Samaya Nissanke-JB-159954Radboud Excellence member Dr Samaya Nissanke is one of the leading figures in the emerging field of gravitational wave astrophysics. Detecting a gravitational wave exactly a hundred year after Albert Einstein came up with the idea ‘is just mind blowing — imagine discovering light after the prediction of Maxwell’s equations!’, she says. Read her report about September 14…

September 14, 2015 started as a pretty average day . The excitement that the advanced LIGO-detectors were going to begin observing had been building up for some months, after undergoing technical upgrades that took five years. It was a few days before the official start of the first science run. Then suddenly, September 14 turned out to be a very special day. A day that will be etched in the memory of many physicist and astronomers alike…
I remember coming across an email thread reporting a totally unexpected and very strong signal. We all initially assumed that this was an instrumental glitch or engineering problem … but as the first several days went by, I began to step back and to appreciate that just maybe this signal, where we could actually see the imprint of two black holes swallowing each other at hundreds of millions of light years away as predicted, had been the real deal? Had we observed a real binary black hole merger and a new black hole being born? Was the signal really not simply noise or a blind injection to test the analysis pipelines? And since that day, this simple, joyous and incredible feeling has not subsided and I feel so lucky to have been part of this discovery and this spectacular moment in science after decades of work by so many scientists.
We can observe the universe in a totally different way now through ripples in the fabric of spacetime itself! It enables us to test Einstein’s General Relativity Theory for the first time. For theoretical astrophysicists like us, the most exciting part is only just beginning. I hope that we can find the electromagnetic counterparts of merging black holes and neutron stars. For instance, our current thinking is that only neutron star binary mergers emit light and that this is not the case for binary black hole mergers, but who knows? Theory could always be falsified…and that is what makes science so exciting.

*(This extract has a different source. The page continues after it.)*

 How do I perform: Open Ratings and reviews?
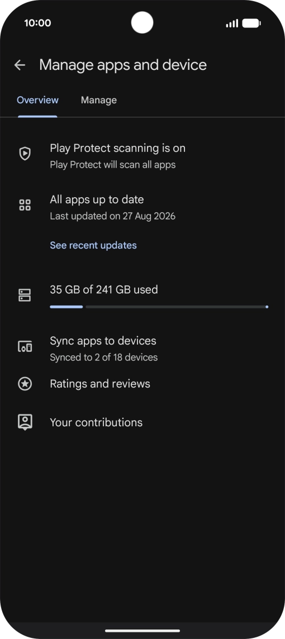pyautogui.click(x=143, y=384)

When you look up at a starry night, you see a static heaven. But on the contrary the night skies are incredibly dynamic and time-varying—and some of these transient sources shine brightly in both gravitational and electromagnetic radiation. Characterizing both the electromagnetic and gravitational wave emission from neutron star and black hole mergers using the BLACKGEM optical telescope is one of the main reasons why I came to Radboud as an excellence fellow. I’m working together with a composer Arthur Jeffes and a London based art studio (the Marshmallow Laser Feast) to give us a sensation of what is going on out there. Arthur incorporates celestial chirps in music, sound signals of moving stars sent out billions of years ago. They are including the gravitational wave signal right now. Isn’t it just is amazing that we can actually listen for the first time to the most violent events in the Universe?